The fulcrum of the story is a former assassin “Ladybug”(Brad Pitt), who recently has renounced violence due to anger management issues and now does simple pickup jobs. He constantly bickers about how bad luck chases him everywhere he goes and it makes the simplest of tasks very complex for him. By the end of the movie, you'd realize it's the other way around. The train is crawling with many other assassins. Lemon and Tangerine are assassin brothers who have a triple-digit murder count trailing them. They are in charge of protecting the apparently depressed son of a serious Yakuza crime boss, The “White Death” and a briefcase full of his money. Several other assassins and characters on the train are related to crime one way or the other, except for two of the train staff and Channing Tatum, whose cameo was there to deliver a not-so-funny sex joke. But I guess the cameo was the main focal point.

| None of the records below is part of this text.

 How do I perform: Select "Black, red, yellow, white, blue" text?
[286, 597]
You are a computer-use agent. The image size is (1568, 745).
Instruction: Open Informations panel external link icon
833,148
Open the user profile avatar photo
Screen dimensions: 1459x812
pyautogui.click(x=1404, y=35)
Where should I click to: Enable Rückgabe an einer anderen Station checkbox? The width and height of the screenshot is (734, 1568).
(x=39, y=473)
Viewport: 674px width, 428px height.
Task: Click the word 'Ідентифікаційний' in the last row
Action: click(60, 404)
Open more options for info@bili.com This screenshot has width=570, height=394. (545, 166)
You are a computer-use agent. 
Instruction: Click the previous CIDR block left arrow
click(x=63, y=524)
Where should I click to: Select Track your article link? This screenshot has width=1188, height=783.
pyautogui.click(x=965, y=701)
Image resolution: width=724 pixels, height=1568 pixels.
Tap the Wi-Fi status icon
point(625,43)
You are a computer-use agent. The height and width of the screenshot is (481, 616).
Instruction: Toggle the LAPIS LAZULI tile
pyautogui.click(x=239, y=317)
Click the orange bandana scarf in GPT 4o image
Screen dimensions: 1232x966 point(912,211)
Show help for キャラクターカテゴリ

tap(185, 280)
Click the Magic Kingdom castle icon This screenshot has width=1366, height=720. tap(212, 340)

Despite everything the other reviews say, I think Bullet Train is a very clever movie. It delivers exactly what it promises. Early on in the movie, Assassin Lemon of the brotherly duo, who is obsessed with Thomas The Tank Engine and is hell-bent on characterizing everyone as the engines seen on the show, says, “Twists, Violence, Drama, no message… What are we supposed to learn?” And that is exactly what this film is. It knows what we want, and gives us that. A mix of a fast-paced, subtly unrealistic, yet forcefully made real storyline, with some average humor, a high-value star cast, CGI that looks aesthetically pleasing, and the usual tropes that make films a summer blockbuster. Yep, I'm talking about The Fast and Furious and all the other franchises that have managed to kill cinema. “Bullet Train” celebrates that death in its own way.
It's also clever in terms of how Director David Leitch, a former famous stuntman, now an upcoming director manages to choreograph arbitrary hand-to-hand fight scenes quite entertainingly inside a narrow space such as a train. Also, his attention to detail. From the briefcase to a water bottle, if its part of the main plot, gets their own screen time, with their own story. Many of you might not know who Leitch is, but you surely know Deadpool 2, Hobbs and Shaw, and John Wick. He is the next Guy Ritchie(Sherlock Holmes 1,2, The Man from U.N.C.L.E) of Hollywood In terms of a director with their own style on old, cliched, and niche fast-paced action tropes. The thing with such productions would be that they never deserve a sequel yet one gets made and becomes a hit as there is nothing better left to watch for an average viewer that summer. And as for you, if you have an empty playlist, Bullet Train maybe able to fill that void.